Ele também não é um leitor universal de placas. Ele enxerga o que a câmera enxerga: se o painel ficar de lado, muito longe, contra o sol ou tapado por um caminhão, aquilo não dá para ler, e nesse caso o que ele diz é que não conseguiu ler, não que está tudo bem.

Perguntas

Ele lê o que está no painel?
Ele lê o que aparece da pista, que é o que importa. O IRIS compara o painel com a aparência que ele devia ter: se faltam pedaços de letra, se tem módulo apagado ou se a mensagem sai incompleta, ele fala. O que ele não faz é substituir o sistema que governa o painel, que é quem sabe que mensagem foi ordenada. O interessante é justamente cruzar as duas coisas: o que foi mandado e o que de fato está sendo visto.
Ele detecta um carro numa faixa com a cruz vermelha?
Detecta, e é uma das regras mais diretas de escrever. A câmera enxerga a sinalização de faixa acesa e enxerga se por baixo dela passa um veículo. Quando as duas coisas coincidem, salta o aviso com o vídeo do momento. O que o IRIS não faz é identificar o veículo nem tramitar nada: ele mostra a cena para o centro de controle poder agir sobre o trânsito, que é onde está o risco real.
Serve para demonstrar que a sinalização estava posta?
Serve, e é um uso bem pedido. Cada conferência fica com a hora dela e a imagem dela, então dá para mostrar como a sinalização estava naquele dia e naquela hora, sem garimpar uma tarde inteira. O que a gente não faz é vender aquilo como prova legal fechada: é vídeo com data e uma conferência registrada, e o valor que aquilo tem quem diz é quem toca o processo, não a gente.

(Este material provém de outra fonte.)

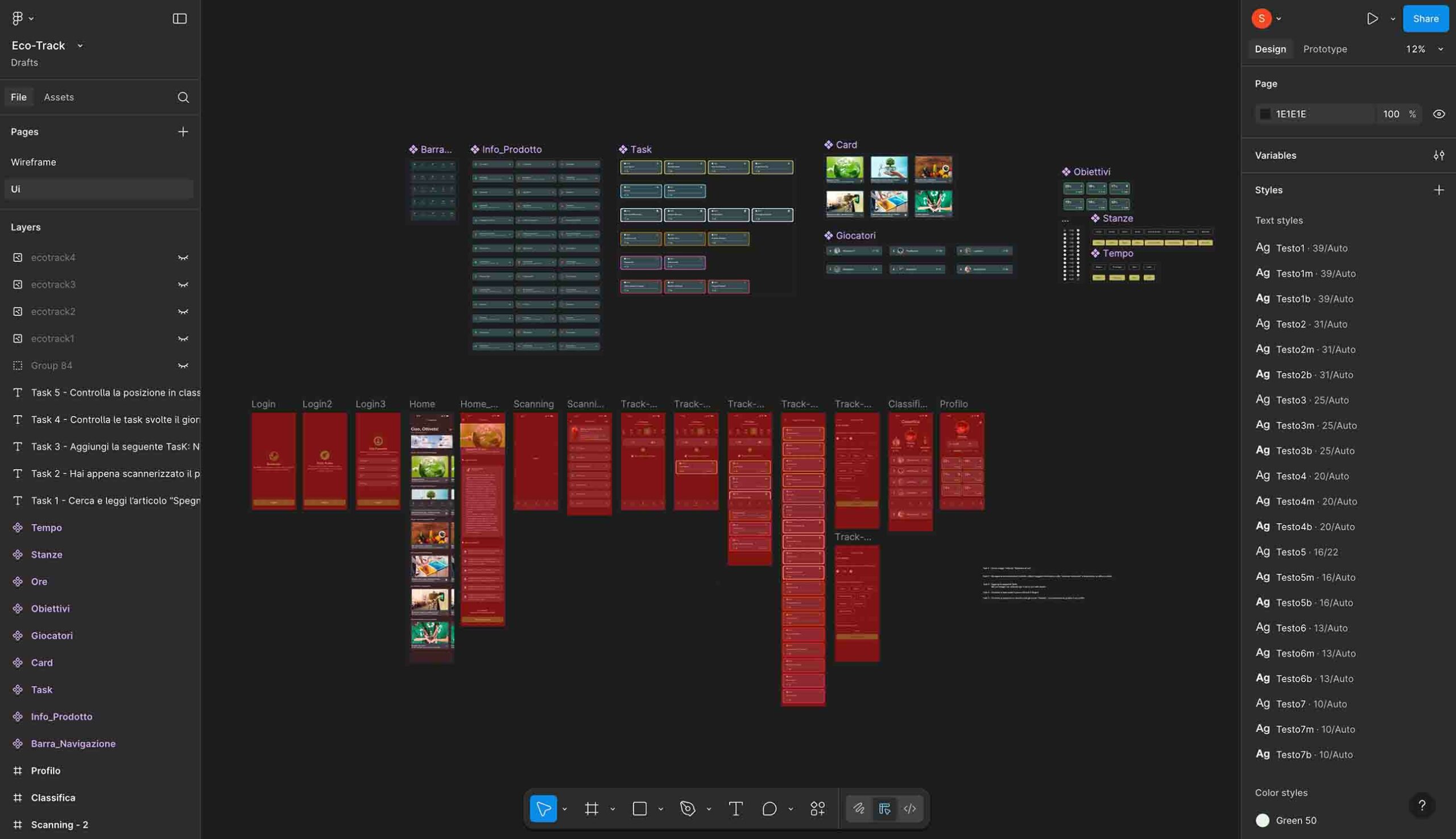1456x839 pixels.
Task: Select the Pen tool
Action: click(x=687, y=808)

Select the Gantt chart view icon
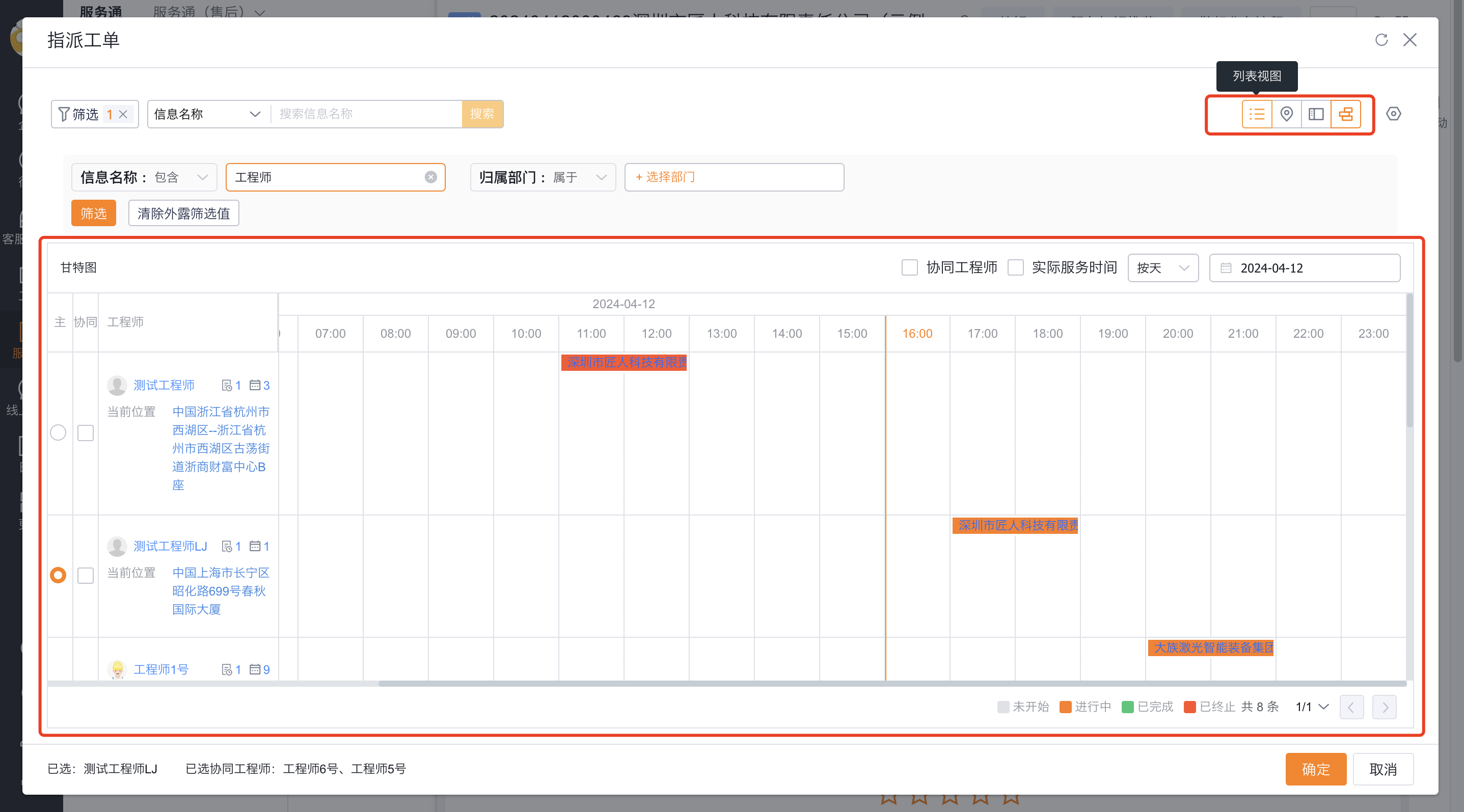pyautogui.click(x=1346, y=114)
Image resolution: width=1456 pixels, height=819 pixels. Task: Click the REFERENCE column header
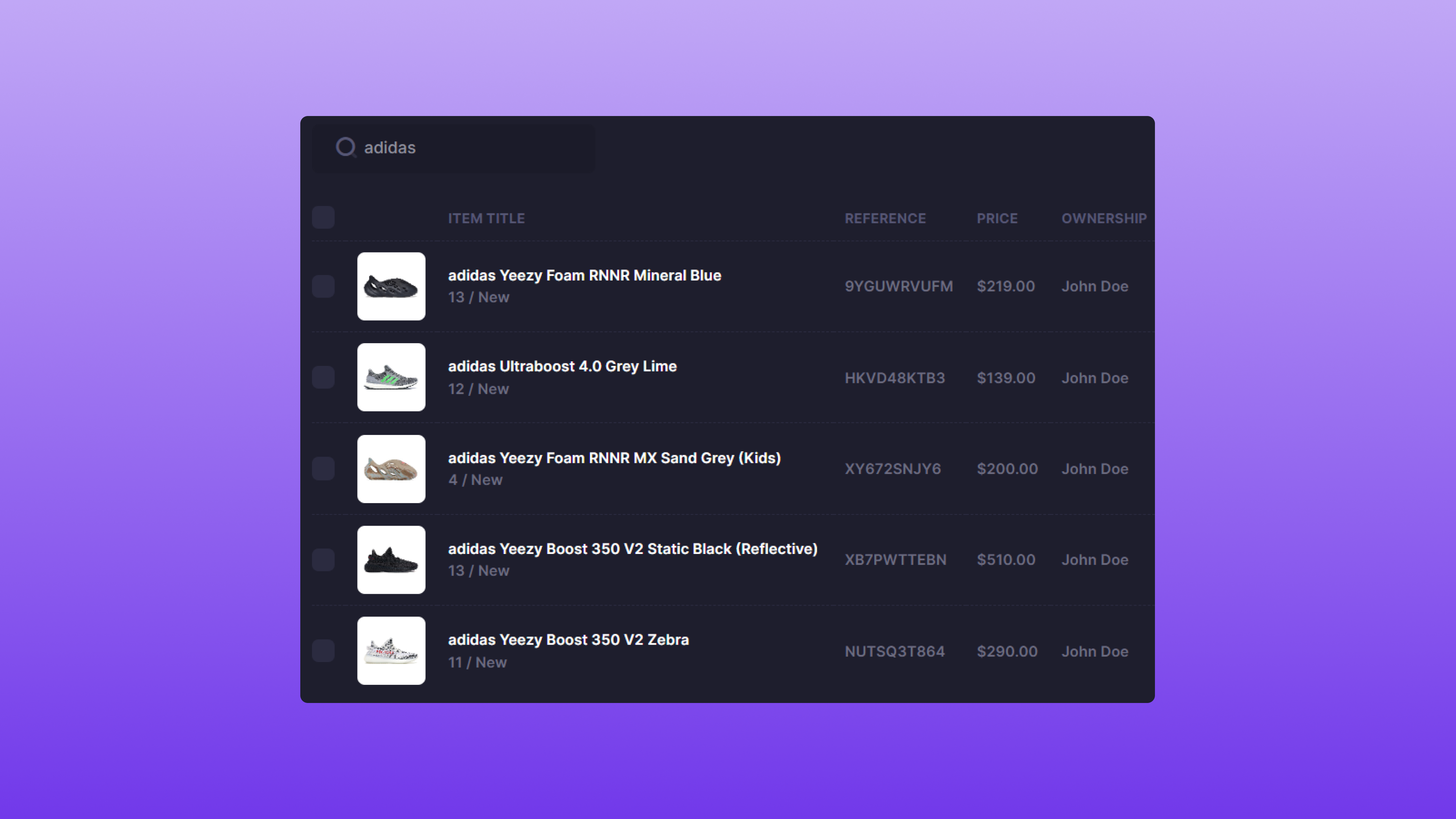click(885, 218)
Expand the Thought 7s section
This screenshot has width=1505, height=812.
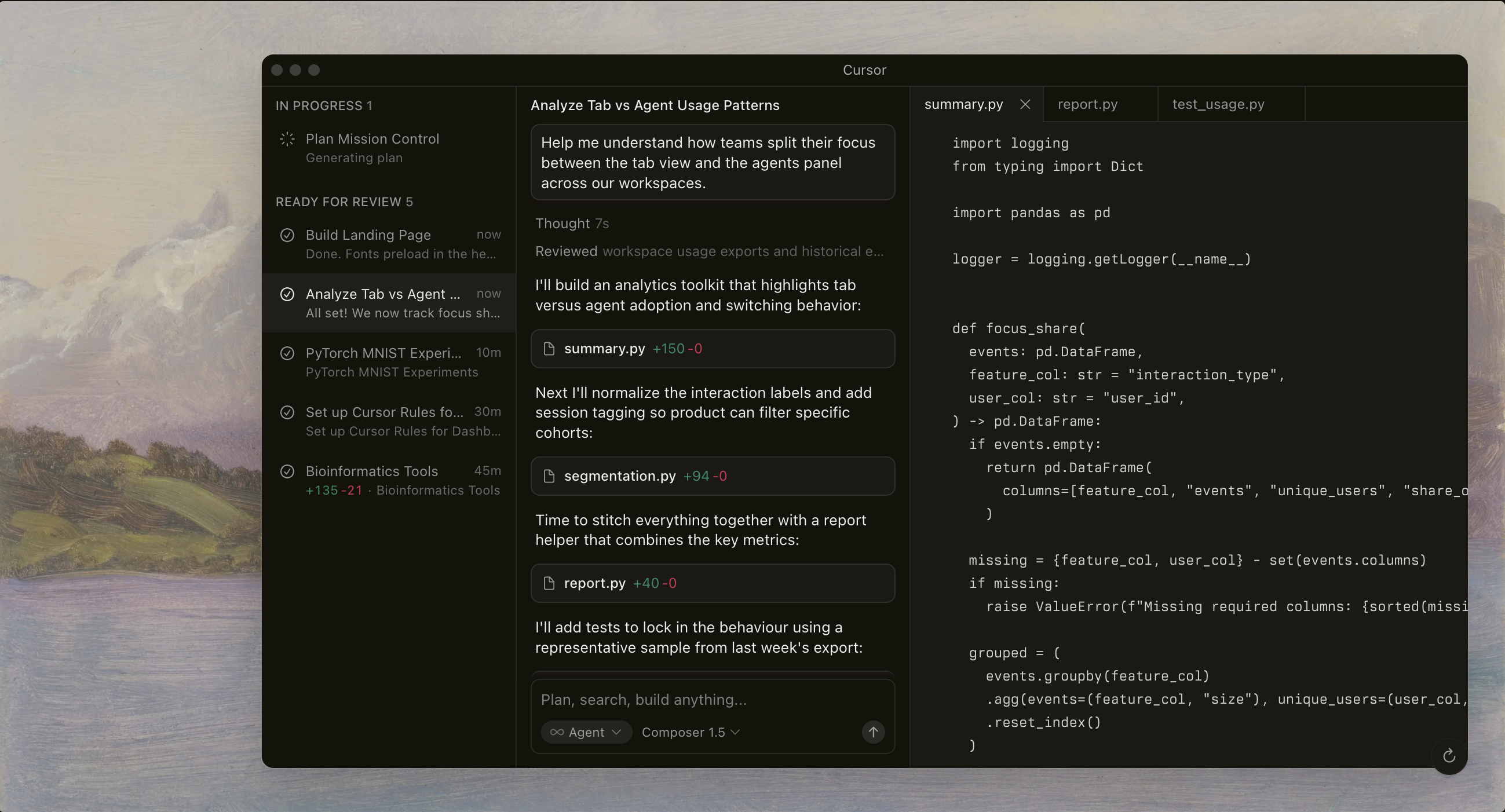click(571, 223)
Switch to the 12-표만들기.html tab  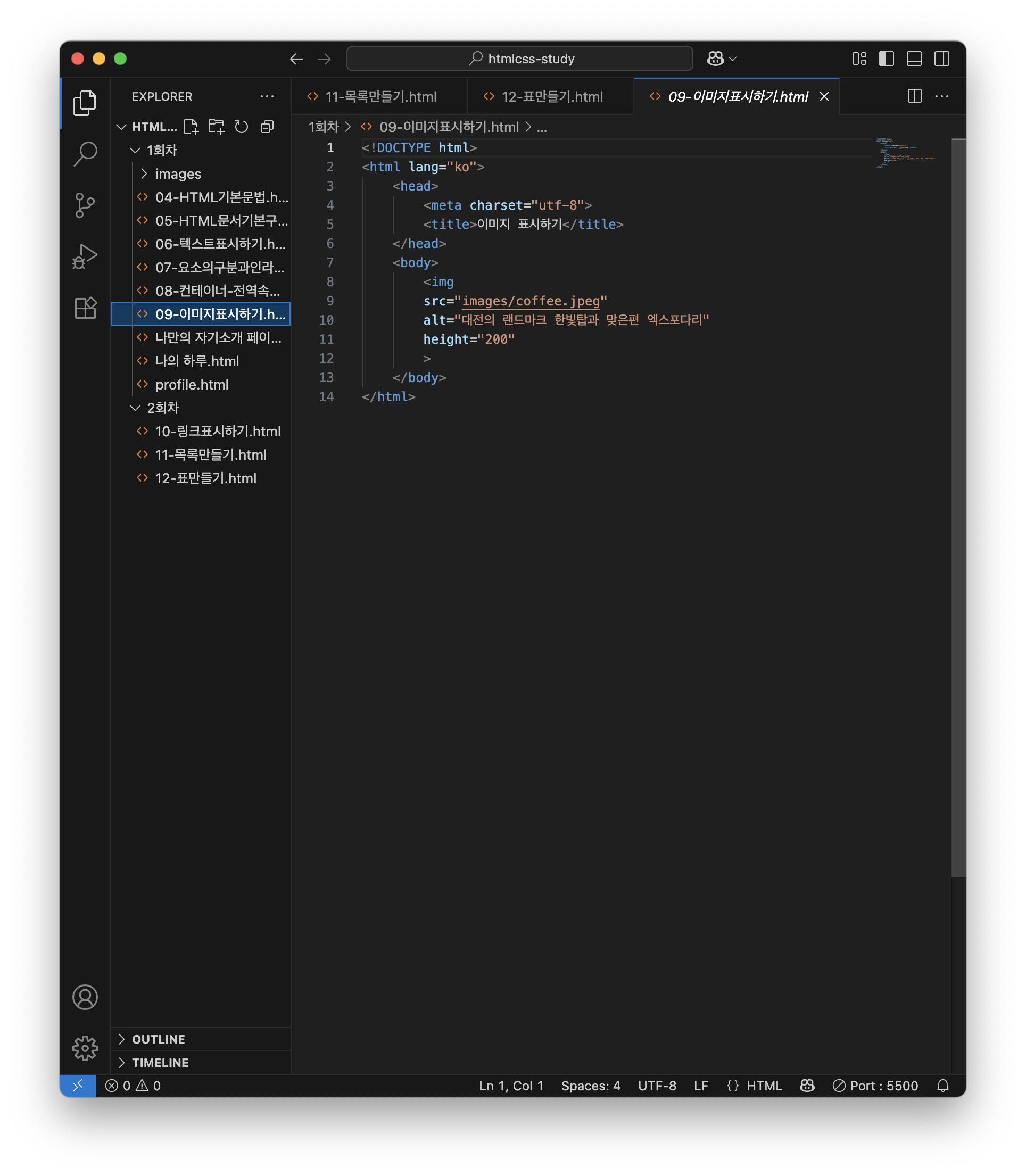[551, 97]
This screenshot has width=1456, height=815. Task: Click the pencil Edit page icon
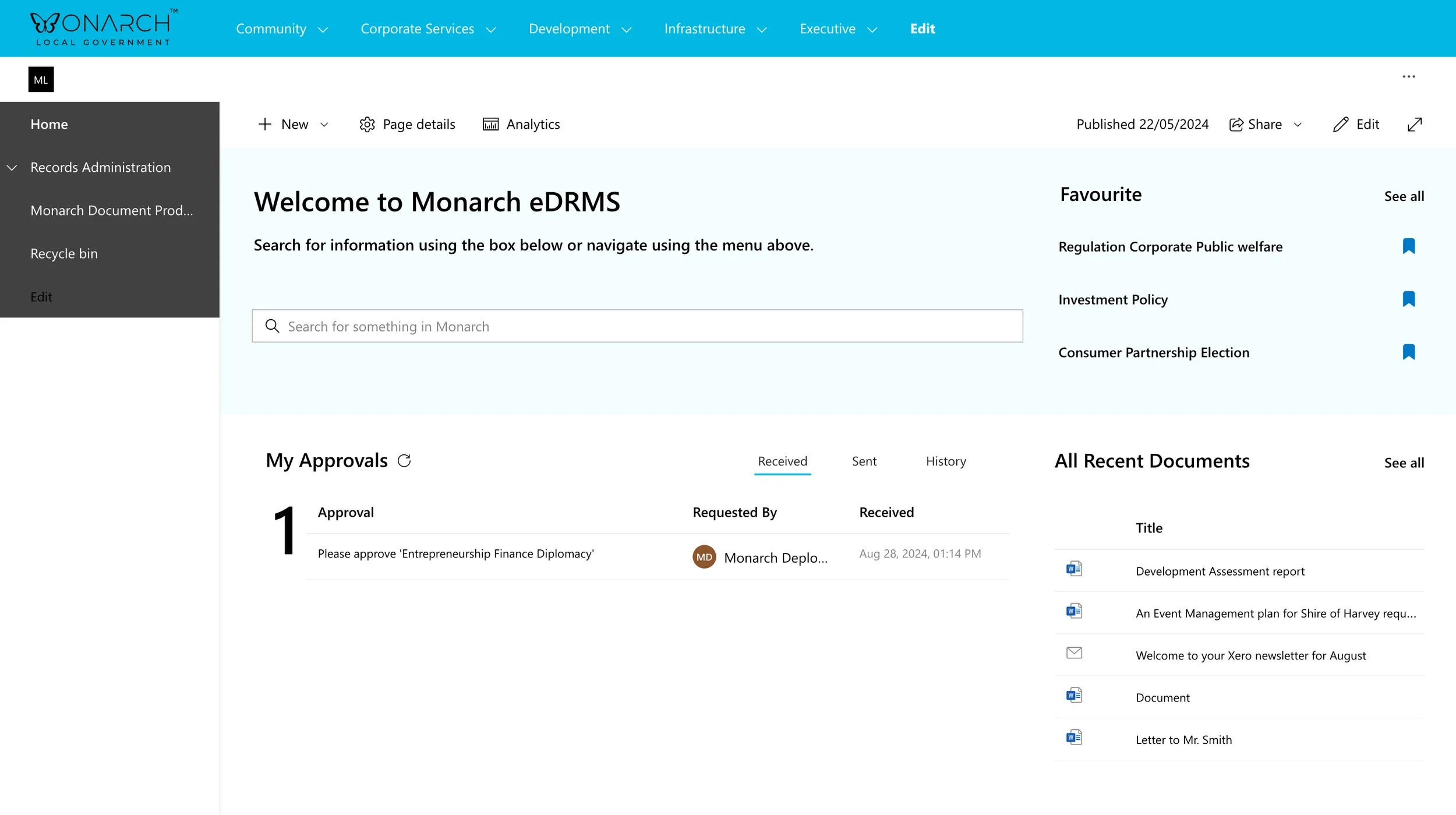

Funciona de madrugada e com tempo ruim?
De madrugada funciona bem com os painéis, porque eles emitem luz própria e são lidos melhor do que de dia. Com placa de chapa depende da iluminação e dos faróis. Com chuva forte, cerração ou lente suja tem momento em que simplesmente não aparece, e aí o IRIS diz que não conseguiu conferir aquela placa em vez de dar por boa uma coisa que ele não enxergou. A gente prefere um vazio assumido a um verde falso.